Following France and China, Russia embraced its first big art fund last week when the Moscow stock exchange listed Sobranie.Photoeffect, established by the Russian asset management firm Agana. Valued at $467 million, the fund deals exclusively with photographs and holds over 290,000 original prints.
Sobranie.Photoeffect's model is a bit different from other art funds. Instead of raising money from wealthy individuals to buy art, it has obtained its works from a group of anonymous Russian collectors, the Financial Times reports. The fund will sell five to 10 percent of its stock at auction every year, paying its final dividends after 15 years and then ceasing to exist, according to Reuters. Agana's deputy director-general Ekaterina Aleksandrova told the Financial Times that the fund expects to provide annual returns of about 12 to 14 percent.
With a minimum investment of $16,700, Agana hopes to attract institutional and large private investors. If the fund takes off, additional listings on international markets, such as London and Luxembourg, will be considered. Art investment companies have recently gained in popularity, with the new funds launching in China and France in 2010 and 2011, respectively. The London-based Fine Art Fund Group recently signed a deal with Emirates NBD, the largest bank in the United Arab Emirates, to provide art investment consulting services to the bank's private clients.

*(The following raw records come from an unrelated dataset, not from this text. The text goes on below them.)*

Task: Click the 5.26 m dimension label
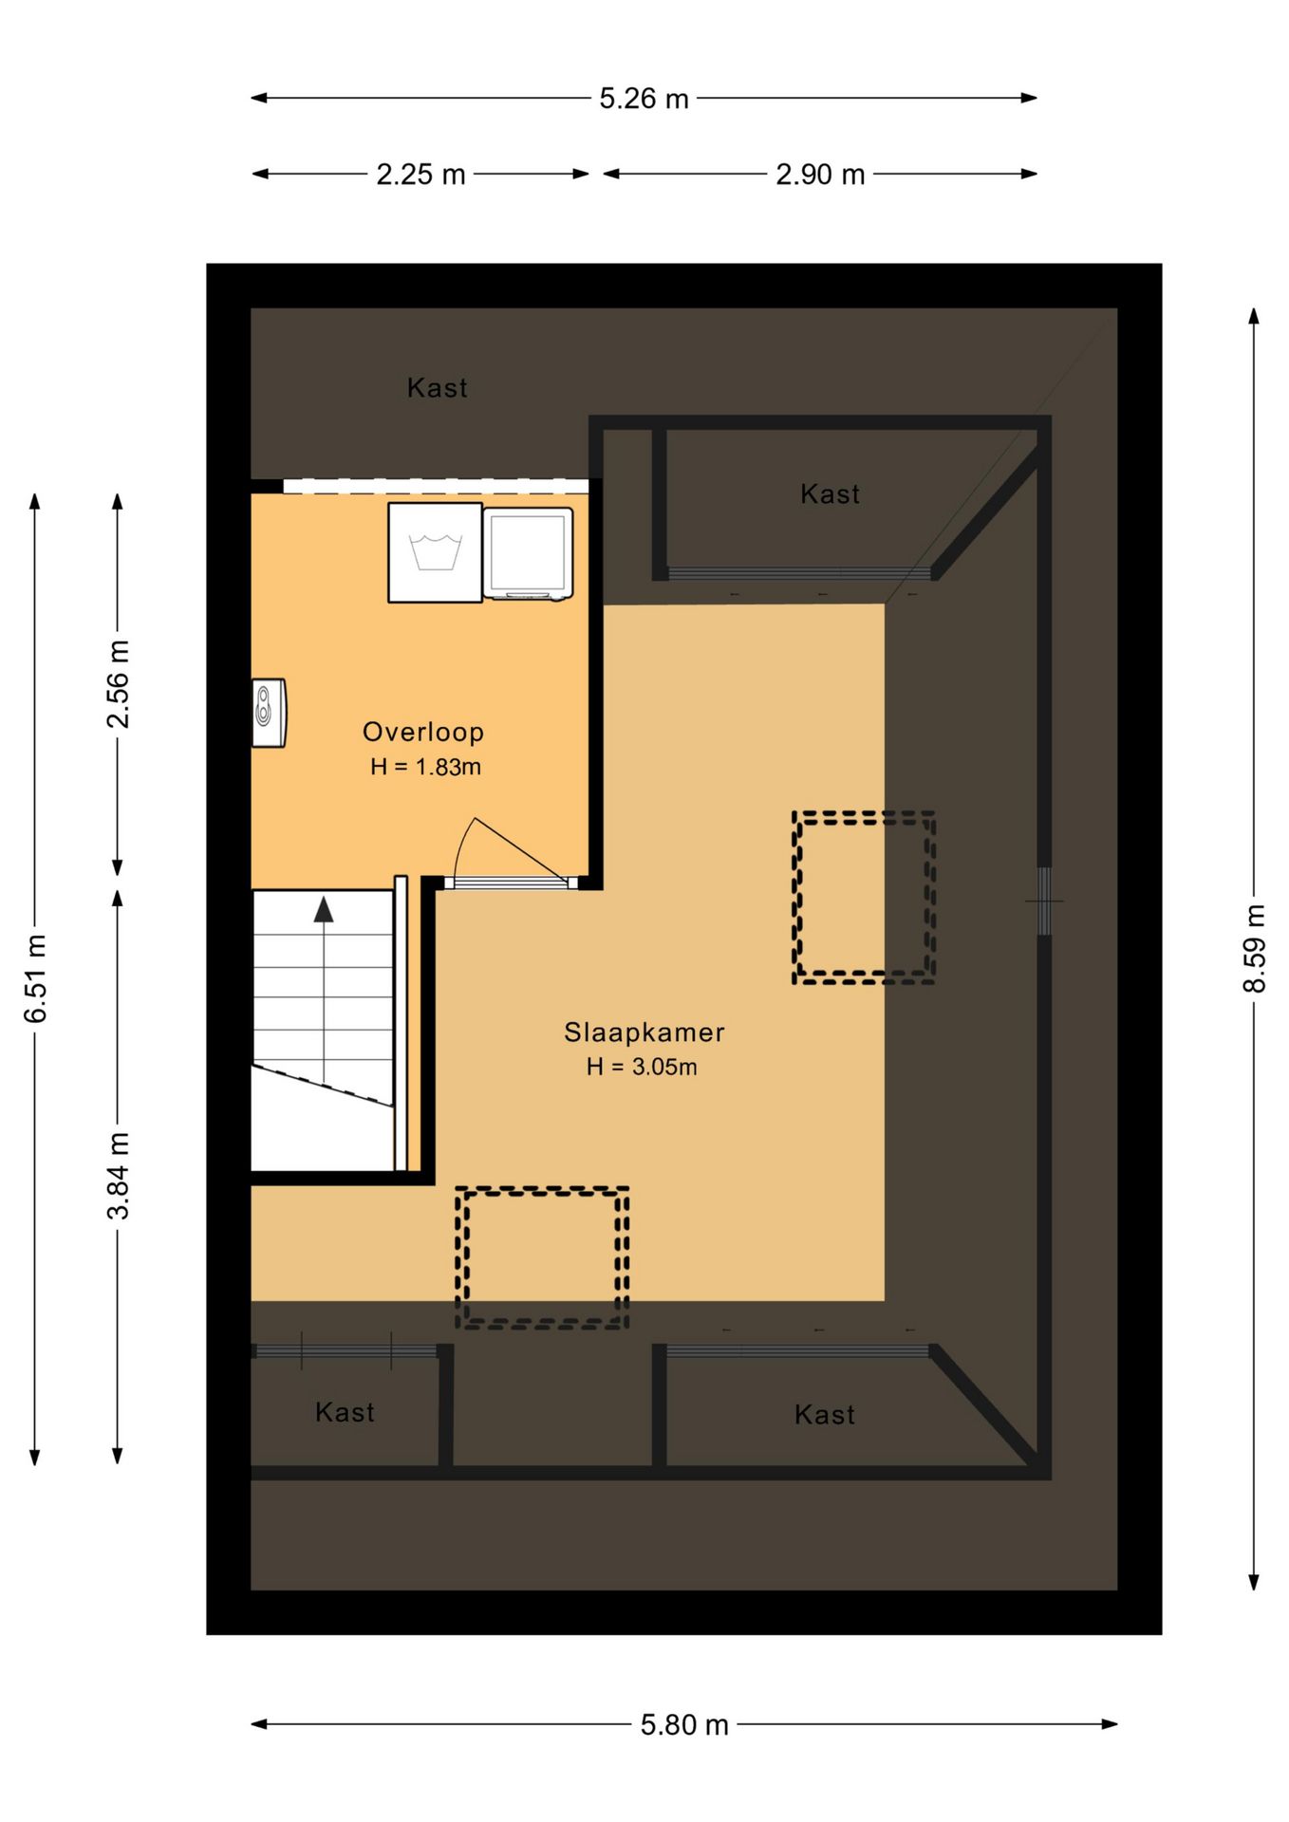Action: [644, 99]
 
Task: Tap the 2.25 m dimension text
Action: [420, 175]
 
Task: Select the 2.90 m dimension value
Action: [820, 175]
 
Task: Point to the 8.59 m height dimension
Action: [1254, 948]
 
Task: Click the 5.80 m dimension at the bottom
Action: [684, 1724]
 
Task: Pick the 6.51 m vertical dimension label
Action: [35, 978]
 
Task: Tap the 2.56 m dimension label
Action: [118, 684]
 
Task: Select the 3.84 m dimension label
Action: [118, 1175]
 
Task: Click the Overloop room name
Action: [423, 732]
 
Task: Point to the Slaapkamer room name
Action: [644, 1032]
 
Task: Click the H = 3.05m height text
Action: [642, 1067]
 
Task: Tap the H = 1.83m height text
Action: [425, 767]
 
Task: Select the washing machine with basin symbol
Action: [435, 552]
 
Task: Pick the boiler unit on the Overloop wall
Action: [269, 713]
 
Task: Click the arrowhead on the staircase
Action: [324, 909]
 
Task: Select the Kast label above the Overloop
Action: [437, 388]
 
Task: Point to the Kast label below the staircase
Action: [345, 1412]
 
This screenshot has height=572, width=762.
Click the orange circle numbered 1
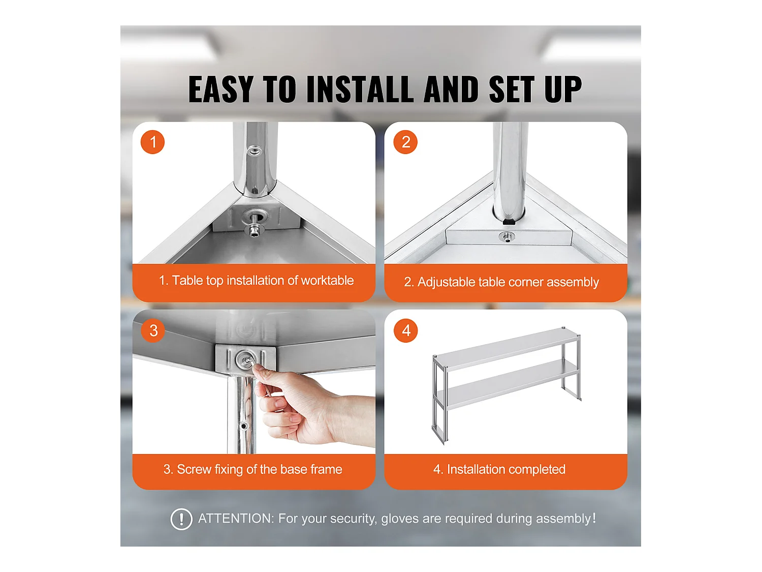(x=152, y=142)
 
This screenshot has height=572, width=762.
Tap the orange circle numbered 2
(x=405, y=142)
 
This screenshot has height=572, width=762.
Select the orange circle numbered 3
(x=153, y=330)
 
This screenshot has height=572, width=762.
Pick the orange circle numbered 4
(x=405, y=330)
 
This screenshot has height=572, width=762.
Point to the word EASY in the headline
(x=220, y=89)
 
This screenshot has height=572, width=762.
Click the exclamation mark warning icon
(x=181, y=519)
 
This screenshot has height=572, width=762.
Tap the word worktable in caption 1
(x=327, y=280)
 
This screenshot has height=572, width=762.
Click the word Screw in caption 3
(x=194, y=469)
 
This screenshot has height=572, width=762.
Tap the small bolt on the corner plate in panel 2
(x=507, y=237)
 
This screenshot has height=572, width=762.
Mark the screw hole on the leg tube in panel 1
(x=255, y=150)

Among the fund's photographic commodities are rare 19th-century daguerrotypes by Joseph-Philbert Girault de Prangey; prints by Tazio Secchiaroli, who was Sophia Loren's personal photographer and has been called the father of the paparazzi; works by the celebrated French photographer Henri Cartier-Bresson; and prints by the Soviet avant-garde artist Alexander Rodchenko. Nineteenth-century portraits of the tsars are also part of the fund's holdings, along with Soviet photographs from World War II.
Russia has seen an explosion of art-market activity in recent years, as the country's oligarchs have purchased artworks as financial investments and for cultural cachet. According to Reuters, Russia's only other art fund, Atlanta Art, is valued at $4.7 million and just began trading last month.